The task
In the listing below, find the line containing "Click the Python logo icon in header" and the line containing "Given: Click the printer toolbar icon". Repeat exactly those two lines and every line between them.

Data to use

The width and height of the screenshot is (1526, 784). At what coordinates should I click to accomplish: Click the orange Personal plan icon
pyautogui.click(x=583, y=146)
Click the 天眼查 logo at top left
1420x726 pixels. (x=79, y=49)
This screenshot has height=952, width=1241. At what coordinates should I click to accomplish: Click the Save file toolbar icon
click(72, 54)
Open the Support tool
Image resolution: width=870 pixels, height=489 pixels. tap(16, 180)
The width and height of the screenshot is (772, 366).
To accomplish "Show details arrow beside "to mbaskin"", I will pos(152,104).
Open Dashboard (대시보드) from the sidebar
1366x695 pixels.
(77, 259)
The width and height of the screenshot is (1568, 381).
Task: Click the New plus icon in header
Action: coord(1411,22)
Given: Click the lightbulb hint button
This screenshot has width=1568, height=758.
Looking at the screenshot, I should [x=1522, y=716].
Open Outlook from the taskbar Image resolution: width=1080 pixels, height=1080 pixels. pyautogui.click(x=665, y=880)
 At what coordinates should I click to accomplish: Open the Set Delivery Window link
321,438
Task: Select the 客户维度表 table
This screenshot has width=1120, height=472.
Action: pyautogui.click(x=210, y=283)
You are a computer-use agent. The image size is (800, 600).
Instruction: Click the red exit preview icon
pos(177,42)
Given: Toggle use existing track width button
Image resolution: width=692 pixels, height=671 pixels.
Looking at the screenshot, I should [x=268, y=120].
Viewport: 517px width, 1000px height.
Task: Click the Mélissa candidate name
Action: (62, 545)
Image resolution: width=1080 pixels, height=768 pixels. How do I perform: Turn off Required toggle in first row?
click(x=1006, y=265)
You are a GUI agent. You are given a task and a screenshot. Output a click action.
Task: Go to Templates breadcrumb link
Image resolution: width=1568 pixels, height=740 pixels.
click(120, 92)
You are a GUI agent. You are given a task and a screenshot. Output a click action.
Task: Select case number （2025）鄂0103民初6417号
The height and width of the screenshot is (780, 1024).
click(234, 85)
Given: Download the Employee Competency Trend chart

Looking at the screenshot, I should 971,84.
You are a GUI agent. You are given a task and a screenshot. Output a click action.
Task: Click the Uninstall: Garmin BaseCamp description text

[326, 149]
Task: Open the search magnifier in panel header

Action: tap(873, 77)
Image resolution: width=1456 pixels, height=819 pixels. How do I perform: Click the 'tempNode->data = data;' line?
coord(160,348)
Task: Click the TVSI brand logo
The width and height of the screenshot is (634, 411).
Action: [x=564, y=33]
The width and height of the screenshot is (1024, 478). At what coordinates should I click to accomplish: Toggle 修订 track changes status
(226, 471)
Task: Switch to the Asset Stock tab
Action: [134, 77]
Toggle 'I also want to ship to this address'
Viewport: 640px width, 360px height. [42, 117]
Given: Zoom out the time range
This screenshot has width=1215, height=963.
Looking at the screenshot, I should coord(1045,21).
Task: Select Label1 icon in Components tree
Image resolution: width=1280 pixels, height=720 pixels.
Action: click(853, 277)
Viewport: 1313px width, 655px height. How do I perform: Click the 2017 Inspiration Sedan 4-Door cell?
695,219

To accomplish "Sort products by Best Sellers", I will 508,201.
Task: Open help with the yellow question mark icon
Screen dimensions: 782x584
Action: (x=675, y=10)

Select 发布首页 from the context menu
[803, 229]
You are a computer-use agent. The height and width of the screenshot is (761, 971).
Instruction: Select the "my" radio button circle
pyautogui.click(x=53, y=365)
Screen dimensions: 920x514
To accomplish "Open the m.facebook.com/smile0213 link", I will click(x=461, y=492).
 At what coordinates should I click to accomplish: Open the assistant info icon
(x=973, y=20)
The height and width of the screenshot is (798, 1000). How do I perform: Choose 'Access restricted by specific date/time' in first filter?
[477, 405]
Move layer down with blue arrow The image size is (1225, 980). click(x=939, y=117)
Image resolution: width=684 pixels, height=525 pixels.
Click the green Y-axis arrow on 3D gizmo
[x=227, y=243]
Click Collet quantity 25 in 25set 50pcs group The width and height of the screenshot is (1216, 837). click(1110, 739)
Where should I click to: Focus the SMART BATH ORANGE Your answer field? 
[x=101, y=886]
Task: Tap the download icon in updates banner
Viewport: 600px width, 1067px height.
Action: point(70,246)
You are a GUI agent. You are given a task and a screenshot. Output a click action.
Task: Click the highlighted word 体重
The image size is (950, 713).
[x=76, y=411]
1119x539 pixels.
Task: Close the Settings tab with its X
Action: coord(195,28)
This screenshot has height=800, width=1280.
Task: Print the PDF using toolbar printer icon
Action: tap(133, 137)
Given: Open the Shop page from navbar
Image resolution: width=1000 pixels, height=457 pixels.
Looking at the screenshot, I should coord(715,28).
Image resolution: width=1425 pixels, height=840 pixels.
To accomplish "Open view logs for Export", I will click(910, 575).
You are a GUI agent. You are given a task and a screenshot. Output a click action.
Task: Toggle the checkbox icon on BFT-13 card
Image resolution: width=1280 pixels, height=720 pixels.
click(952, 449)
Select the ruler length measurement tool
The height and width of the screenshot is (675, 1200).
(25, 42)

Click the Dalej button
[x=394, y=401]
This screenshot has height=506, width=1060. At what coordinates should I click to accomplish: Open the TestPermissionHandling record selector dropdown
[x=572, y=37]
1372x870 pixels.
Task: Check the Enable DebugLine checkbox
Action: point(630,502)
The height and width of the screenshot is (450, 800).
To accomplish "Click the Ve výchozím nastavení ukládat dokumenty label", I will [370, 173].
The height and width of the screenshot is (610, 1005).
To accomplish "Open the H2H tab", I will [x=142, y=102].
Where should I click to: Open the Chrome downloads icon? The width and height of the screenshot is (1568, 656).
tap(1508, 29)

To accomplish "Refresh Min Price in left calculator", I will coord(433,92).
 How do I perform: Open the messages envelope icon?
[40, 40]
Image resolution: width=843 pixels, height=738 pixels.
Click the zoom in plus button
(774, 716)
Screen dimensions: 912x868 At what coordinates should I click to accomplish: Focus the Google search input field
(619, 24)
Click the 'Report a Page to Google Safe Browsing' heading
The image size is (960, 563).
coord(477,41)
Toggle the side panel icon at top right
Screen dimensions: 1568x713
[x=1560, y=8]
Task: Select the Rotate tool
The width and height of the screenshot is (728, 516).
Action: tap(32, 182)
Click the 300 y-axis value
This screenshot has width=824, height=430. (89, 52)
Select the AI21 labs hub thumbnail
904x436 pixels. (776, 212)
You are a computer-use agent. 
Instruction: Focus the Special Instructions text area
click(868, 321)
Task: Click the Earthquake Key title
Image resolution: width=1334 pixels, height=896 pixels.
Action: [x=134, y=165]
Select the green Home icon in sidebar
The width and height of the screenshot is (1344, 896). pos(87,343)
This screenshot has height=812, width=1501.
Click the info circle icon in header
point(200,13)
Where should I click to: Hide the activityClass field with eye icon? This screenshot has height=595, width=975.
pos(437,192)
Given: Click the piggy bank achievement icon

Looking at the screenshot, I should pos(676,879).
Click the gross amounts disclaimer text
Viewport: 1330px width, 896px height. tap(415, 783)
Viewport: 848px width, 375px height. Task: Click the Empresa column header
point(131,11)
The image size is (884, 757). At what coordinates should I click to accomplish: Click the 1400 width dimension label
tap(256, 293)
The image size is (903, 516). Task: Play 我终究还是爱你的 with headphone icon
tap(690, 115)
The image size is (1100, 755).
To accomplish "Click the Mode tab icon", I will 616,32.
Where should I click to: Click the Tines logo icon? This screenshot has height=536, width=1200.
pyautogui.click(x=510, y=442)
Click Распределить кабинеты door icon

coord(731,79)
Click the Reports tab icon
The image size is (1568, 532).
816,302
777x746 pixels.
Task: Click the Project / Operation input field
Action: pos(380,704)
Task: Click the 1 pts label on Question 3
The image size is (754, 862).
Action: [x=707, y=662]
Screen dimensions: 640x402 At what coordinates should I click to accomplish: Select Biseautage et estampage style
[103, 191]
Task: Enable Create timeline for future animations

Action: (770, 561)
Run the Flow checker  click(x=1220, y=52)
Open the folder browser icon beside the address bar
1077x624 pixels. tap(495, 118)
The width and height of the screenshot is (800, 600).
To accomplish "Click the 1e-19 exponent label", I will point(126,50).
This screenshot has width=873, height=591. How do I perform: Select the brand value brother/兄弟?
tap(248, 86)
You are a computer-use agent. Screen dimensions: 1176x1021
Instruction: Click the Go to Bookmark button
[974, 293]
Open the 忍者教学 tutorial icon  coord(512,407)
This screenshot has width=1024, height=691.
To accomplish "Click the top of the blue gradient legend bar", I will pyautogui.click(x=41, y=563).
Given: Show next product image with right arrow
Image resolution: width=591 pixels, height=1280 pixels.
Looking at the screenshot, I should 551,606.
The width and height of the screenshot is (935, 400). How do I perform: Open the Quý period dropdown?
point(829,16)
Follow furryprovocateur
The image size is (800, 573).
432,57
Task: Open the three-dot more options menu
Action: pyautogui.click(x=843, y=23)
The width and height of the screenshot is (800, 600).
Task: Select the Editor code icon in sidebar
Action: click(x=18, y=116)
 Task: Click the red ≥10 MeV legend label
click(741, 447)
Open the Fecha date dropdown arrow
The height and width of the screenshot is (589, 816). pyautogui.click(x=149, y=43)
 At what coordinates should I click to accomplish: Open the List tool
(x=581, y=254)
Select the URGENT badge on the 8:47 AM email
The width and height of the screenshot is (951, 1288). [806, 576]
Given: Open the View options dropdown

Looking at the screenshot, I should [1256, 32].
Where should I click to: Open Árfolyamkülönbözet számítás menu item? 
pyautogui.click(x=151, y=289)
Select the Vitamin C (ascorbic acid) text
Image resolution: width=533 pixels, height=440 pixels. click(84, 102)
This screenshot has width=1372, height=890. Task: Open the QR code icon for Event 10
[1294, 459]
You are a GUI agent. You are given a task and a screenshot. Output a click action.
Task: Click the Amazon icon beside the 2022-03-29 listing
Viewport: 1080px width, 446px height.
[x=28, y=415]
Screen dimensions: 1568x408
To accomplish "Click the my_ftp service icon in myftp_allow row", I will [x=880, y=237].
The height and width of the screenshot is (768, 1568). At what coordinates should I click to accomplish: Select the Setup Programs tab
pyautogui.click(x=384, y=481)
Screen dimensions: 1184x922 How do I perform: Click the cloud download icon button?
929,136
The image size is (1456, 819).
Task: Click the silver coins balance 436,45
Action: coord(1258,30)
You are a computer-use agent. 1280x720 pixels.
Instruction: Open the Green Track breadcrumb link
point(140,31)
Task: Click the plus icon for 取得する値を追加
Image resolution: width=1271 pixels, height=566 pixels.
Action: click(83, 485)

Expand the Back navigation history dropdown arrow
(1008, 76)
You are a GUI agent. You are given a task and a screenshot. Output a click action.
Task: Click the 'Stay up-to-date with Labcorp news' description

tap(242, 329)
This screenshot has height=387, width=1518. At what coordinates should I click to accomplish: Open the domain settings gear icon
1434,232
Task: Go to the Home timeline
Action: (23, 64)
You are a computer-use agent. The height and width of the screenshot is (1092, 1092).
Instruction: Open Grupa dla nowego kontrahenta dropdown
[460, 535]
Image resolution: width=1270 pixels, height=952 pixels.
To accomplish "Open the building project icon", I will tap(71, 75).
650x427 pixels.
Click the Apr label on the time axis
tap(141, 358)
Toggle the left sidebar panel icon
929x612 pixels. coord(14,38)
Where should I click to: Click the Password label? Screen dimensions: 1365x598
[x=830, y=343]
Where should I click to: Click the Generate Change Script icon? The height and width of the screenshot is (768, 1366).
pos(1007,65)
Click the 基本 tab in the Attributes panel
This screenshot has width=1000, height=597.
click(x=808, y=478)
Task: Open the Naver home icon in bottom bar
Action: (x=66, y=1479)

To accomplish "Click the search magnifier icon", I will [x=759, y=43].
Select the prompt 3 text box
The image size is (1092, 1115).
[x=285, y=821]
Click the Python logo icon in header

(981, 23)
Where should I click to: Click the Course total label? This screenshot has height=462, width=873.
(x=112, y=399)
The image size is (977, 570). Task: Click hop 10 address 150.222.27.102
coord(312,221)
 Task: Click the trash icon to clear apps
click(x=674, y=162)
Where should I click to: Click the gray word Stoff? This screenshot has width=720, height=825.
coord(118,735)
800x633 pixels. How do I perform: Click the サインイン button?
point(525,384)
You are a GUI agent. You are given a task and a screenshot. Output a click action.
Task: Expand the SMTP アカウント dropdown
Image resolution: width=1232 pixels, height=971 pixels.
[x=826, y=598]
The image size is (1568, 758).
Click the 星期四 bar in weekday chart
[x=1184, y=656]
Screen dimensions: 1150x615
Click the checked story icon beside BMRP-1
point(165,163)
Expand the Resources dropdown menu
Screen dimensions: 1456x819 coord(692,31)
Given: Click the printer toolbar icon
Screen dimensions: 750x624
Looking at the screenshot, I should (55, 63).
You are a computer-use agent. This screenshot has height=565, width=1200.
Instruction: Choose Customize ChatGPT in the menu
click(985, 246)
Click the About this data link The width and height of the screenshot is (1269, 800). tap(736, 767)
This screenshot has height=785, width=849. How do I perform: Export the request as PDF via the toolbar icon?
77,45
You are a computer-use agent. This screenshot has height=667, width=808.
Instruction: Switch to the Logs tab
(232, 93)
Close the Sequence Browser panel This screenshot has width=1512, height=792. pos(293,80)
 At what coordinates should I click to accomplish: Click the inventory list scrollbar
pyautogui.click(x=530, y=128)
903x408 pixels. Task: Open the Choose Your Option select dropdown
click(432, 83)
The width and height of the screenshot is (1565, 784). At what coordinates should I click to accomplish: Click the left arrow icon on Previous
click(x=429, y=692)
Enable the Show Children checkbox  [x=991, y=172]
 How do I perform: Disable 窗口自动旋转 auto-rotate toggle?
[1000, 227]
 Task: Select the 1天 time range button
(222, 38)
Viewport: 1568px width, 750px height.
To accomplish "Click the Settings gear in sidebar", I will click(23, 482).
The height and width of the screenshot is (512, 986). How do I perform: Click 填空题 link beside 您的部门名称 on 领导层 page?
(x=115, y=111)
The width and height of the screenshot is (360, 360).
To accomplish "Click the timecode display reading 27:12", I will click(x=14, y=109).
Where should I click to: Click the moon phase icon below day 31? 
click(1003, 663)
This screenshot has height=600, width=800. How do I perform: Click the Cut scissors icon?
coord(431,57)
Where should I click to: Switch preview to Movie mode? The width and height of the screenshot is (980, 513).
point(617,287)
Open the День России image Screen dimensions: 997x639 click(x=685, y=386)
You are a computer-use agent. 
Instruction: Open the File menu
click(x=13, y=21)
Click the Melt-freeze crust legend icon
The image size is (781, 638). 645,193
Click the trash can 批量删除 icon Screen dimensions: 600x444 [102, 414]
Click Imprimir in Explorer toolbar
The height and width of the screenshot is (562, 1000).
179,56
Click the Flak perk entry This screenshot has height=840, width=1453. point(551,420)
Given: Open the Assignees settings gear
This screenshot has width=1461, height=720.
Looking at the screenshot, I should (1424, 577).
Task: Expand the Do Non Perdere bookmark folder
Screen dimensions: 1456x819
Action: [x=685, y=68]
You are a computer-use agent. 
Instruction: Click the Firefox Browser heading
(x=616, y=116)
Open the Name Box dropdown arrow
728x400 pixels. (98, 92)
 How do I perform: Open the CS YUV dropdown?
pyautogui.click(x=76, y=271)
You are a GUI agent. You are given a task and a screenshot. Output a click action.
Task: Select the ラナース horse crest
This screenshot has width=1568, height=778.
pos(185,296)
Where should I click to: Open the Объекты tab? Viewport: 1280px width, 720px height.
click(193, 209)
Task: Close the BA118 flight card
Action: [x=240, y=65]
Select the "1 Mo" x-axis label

Result of this exercise
Click the Python logo icon in header

(981, 23)
Where should I click to: Click the Course total label? This screenshot has height=462, width=873.
(x=112, y=399)
The image size is (977, 570). Task: Click hop 10 address 150.222.27.102
coord(312,221)
 Task: Click the trash icon to clear apps
click(x=674, y=162)
Where should I click to: Click the gray word Stoff? This screenshot has width=720, height=825.
coord(118,735)
800x633 pixels. How do I perform: Click the サインイン button?
point(525,384)
You are a GUI agent. You are given a task and a screenshot. Output a click action.
Task: Expand the SMTP アカウント dropdown
Image resolution: width=1232 pixels, height=971 pixels.
[x=826, y=598]
The image size is (1568, 758).
Click the 星期四 bar in weekday chart
[x=1184, y=656]
Screen dimensions: 1150x615
Click the checked story icon beside BMRP-1
point(165,163)
Expand the Resources dropdown menu
Screen dimensions: 1456x819 coord(692,31)
Given: Click the printer toolbar icon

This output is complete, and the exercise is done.